- **Task to carry out**
Output each of the following records verbatim, in the order given.

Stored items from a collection

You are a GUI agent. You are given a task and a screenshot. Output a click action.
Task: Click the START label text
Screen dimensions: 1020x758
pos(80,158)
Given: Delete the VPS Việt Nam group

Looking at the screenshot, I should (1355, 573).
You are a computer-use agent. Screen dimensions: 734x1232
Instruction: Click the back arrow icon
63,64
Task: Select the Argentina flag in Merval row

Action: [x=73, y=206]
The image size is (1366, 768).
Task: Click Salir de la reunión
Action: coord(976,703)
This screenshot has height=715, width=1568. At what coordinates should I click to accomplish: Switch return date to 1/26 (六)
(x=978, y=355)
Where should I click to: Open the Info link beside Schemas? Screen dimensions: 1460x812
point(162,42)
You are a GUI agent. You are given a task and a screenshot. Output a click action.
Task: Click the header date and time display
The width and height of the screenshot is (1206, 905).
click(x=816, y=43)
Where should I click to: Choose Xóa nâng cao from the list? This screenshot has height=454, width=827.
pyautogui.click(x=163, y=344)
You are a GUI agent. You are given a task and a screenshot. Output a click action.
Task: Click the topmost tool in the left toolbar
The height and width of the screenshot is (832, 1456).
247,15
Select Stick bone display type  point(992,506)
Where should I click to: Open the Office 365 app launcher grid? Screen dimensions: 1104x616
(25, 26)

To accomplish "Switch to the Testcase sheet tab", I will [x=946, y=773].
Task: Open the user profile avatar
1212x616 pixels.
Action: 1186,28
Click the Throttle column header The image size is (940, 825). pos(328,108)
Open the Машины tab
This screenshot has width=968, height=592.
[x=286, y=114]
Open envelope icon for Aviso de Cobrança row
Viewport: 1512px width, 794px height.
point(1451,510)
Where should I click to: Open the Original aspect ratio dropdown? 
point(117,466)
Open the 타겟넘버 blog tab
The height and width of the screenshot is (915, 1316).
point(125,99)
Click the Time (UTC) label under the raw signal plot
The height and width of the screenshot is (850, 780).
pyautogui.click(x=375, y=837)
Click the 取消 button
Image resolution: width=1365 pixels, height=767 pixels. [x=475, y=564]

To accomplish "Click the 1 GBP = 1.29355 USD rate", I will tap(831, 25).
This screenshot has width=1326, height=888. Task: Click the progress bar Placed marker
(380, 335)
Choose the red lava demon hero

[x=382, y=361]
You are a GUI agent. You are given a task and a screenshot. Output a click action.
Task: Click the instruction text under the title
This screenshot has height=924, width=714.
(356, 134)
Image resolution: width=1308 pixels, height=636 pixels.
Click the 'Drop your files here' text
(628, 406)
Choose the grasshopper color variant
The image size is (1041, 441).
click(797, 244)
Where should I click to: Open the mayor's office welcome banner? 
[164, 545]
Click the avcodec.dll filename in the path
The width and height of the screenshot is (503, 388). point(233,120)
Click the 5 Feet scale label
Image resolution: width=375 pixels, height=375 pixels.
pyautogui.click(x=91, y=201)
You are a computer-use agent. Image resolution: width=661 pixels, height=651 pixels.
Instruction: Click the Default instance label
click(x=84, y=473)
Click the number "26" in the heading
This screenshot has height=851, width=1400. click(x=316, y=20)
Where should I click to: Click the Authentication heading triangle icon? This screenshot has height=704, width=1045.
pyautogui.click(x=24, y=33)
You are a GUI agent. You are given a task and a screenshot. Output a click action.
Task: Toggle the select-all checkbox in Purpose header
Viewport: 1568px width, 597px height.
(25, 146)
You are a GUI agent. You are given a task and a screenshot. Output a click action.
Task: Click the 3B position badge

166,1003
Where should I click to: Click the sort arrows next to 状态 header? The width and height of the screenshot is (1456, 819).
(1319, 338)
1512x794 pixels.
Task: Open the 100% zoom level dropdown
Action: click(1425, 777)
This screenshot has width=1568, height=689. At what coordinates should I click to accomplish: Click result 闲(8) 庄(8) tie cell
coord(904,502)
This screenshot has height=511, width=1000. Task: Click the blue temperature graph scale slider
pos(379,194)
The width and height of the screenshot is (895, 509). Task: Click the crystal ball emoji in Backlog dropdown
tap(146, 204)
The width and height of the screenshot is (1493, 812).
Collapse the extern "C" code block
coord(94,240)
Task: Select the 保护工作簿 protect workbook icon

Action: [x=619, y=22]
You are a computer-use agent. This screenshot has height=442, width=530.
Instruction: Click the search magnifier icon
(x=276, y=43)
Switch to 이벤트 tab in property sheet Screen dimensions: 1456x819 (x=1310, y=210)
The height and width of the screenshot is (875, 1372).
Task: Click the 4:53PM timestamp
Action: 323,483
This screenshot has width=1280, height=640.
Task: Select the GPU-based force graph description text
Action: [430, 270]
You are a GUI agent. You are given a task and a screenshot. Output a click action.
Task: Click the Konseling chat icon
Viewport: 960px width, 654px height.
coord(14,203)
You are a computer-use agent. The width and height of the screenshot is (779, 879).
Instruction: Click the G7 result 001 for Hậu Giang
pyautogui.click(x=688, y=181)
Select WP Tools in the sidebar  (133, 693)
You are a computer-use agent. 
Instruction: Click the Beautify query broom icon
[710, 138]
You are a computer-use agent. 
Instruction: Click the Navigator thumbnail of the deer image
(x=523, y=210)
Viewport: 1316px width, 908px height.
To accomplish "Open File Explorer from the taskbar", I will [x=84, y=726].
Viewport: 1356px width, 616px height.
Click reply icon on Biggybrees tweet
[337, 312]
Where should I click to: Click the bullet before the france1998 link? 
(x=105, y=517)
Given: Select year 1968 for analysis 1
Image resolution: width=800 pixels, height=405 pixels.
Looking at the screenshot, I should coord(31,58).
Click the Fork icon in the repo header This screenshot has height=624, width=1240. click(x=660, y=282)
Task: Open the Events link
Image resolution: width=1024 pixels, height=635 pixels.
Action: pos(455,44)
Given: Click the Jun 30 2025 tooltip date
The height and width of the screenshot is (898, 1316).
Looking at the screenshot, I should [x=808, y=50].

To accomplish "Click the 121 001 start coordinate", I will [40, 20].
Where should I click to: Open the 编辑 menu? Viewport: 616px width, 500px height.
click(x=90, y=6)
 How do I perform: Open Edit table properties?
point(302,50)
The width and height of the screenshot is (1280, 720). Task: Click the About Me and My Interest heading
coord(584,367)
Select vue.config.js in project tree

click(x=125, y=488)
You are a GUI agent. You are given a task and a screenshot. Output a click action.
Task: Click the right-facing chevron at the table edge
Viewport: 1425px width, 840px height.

- **Exercise answer**
You are a GUI agent. You are given a task and a screenshot. Output a click action.
Task: Click the START label text
Screen dimensions: 1020x758
pos(80,158)
Given: Delete the VPS Việt Nam group

Looking at the screenshot, I should (1355, 573).
You are a computer-use agent. Screen dimensions: 734x1232
Instruction: Click the back arrow icon
63,64
Task: Select the Argentina flag in Merval row

Action: [x=73, y=206]
The image size is (1366, 768).
Task: Click Salir de la reunión
Action: coord(976,703)
This screenshot has height=715, width=1568. At what coordinates should I click to accomplish: Switch return date to 1/26 (六)
(x=978, y=355)
Where should I click to: Open the Info link beside Schemas? Screen dimensions: 1460x812
point(162,42)
You are a GUI agent. You are given a task and a screenshot. Output a click action.
Task: Click the header date and time display
The width and height of the screenshot is (1206, 905).
click(x=816, y=43)
Where should I click to: Choose Xóa nâng cao from the list? This screenshot has height=454, width=827.
pyautogui.click(x=163, y=344)
You are a GUI agent. You are given a task and a screenshot. Output a click action.
Task: Click the topmost tool in the left toolbar
The height and width of the screenshot is (832, 1456).
247,15
Select Stick bone display type  point(992,506)
Where should I click to: Open the Office 365 app launcher grid? Screen dimensions: 1104x616
(25, 26)

To accomplish "Switch to the Testcase sheet tab", I will [x=946, y=773].
Task: Open the user profile avatar
1212x616 pixels.
Action: 1186,28
Click the Throttle column header The image size is (940, 825). pos(328,108)
Open the Машины tab
This screenshot has width=968, height=592.
[x=286, y=114]
Open envelope icon for Aviso de Cobrança row
Viewport: 1512px width, 794px height.
point(1451,510)
Where should I click to: Open the Original aspect ratio dropdown? 
point(117,466)
Open the 타겟넘버 blog tab
The height and width of the screenshot is (915, 1316).
point(125,99)
Click the Time (UTC) label under the raw signal plot
The height and width of the screenshot is (850, 780).
pyautogui.click(x=375, y=837)
Click the 取消 button
Image resolution: width=1365 pixels, height=767 pixels. [x=475, y=564]

To accomplish "Click the 1 GBP = 1.29355 USD rate", I will tap(831, 25).
This screenshot has width=1326, height=888. Task: Click the progress bar Placed marker
(380, 335)
Choose the red lava demon hero

[x=382, y=361]
You are a GUI agent. You are given a task and a screenshot. Output a click action.
Task: Click the instruction text under the title
This screenshot has height=924, width=714.
(356, 134)
Image resolution: width=1308 pixels, height=636 pixels.
Click the 'Drop your files here' text
(628, 406)
Choose the grasshopper color variant
The image size is (1041, 441).
click(797, 244)
Where should I click to: Open the mayor's office welcome banner? 
[164, 545]
Click the avcodec.dll filename in the path
The width and height of the screenshot is (503, 388). point(233,120)
Click the 5 Feet scale label
Image resolution: width=375 pixels, height=375 pixels.
pyautogui.click(x=91, y=201)
You are a computer-use agent. Image resolution: width=661 pixels, height=651 pixels.
Instruction: Click the Default instance label
click(x=84, y=473)
Click the number "26" in the heading
This screenshot has height=851, width=1400. click(x=316, y=20)
Where should I click to: Click the Authentication heading triangle icon? This screenshot has height=704, width=1045.
pyautogui.click(x=24, y=33)
You are a GUI agent. You are given a task and a screenshot. Output a click action.
Task: Toggle the select-all checkbox in Purpose header
Viewport: 1568px width, 597px height.
(25, 146)
You are a GUI agent. You are given a task and a screenshot. Output a click action.
Task: Click the 3B position badge

166,1003
Where should I click to: Click the sort arrows next to 状态 header? The width and height of the screenshot is (1456, 819).
(1319, 338)
1512x794 pixels.
Task: Open the 100% zoom level dropdown
Action: click(1425, 777)
This screenshot has width=1568, height=689. At what coordinates should I click to accomplish: Click result 闲(8) 庄(8) tie cell
coord(904,502)
This screenshot has height=511, width=1000. Task: Click the blue temperature graph scale slider
pos(379,194)
The width and height of the screenshot is (895, 509). Task: Click the crystal ball emoji in Backlog dropdown
tap(146, 204)
The width and height of the screenshot is (1493, 812).
Collapse the extern "C" code block
coord(94,240)
Task: Select the 保护工作簿 protect workbook icon

Action: [x=619, y=22]
You are a computer-use agent. This screenshot has height=442, width=530.
Instruction: Click the search magnifier icon
(x=276, y=43)
Switch to 이벤트 tab in property sheet Screen dimensions: 1456x819 (x=1310, y=210)
The height and width of the screenshot is (875, 1372).
Task: Click the 4:53PM timestamp
Action: 323,483
This screenshot has width=1280, height=640.
Task: Select the GPU-based force graph description text
Action: [430, 270]
You are a GUI agent. You are given a task and a screenshot. Output a click action.
Task: Click the Konseling chat icon
Viewport: 960px width, 654px height.
coord(14,203)
You are a computer-use agent. The width and height of the screenshot is (779, 879).
Instruction: Click the G7 result 001 for Hậu Giang
pyautogui.click(x=688, y=181)
Select WP Tools in the sidebar  (133, 693)
You are a computer-use agent. 
Instruction: Click the Beautify query broom icon
[710, 138]
You are a computer-use agent. 
Instruction: Click the Navigator thumbnail of the deer image
(x=523, y=210)
Viewport: 1316px width, 908px height.
To accomplish "Open File Explorer from the taskbar", I will [x=84, y=726].
Viewport: 1356px width, 616px height.
Click reply icon on Biggybrees tweet
[337, 312]
Where should I click to: Click the bullet before the france1998 link? 
(x=105, y=517)
Given: Select year 1968 for analysis 1
Image resolution: width=800 pixels, height=405 pixels.
Looking at the screenshot, I should coord(31,58).
Click the Fork icon in the repo header This screenshot has height=624, width=1240. click(x=660, y=282)
Task: Open the Events link
Image resolution: width=1024 pixels, height=635 pixels.
Action: pos(455,44)
Given: Click the Jun 30 2025 tooltip date
The height and width of the screenshot is (898, 1316).
Looking at the screenshot, I should [x=808, y=50].

To accomplish "Click the 121 001 start coordinate", I will [40, 20].
Where should I click to: Open the 编辑 menu? Viewport: 616px width, 500px height.
click(x=90, y=6)
 How do I perform: Open Edit table properties?
point(302,50)
The width and height of the screenshot is (1280, 720). Task: Click the About Me and My Interest heading
coord(584,367)
Select vue.config.js in project tree

click(x=125, y=488)
You are a GUI agent. You are given a task and a screenshot. Output a click action.
Task: Click the right-facing chevron at the table edge
Viewport: 1425px width, 840px height.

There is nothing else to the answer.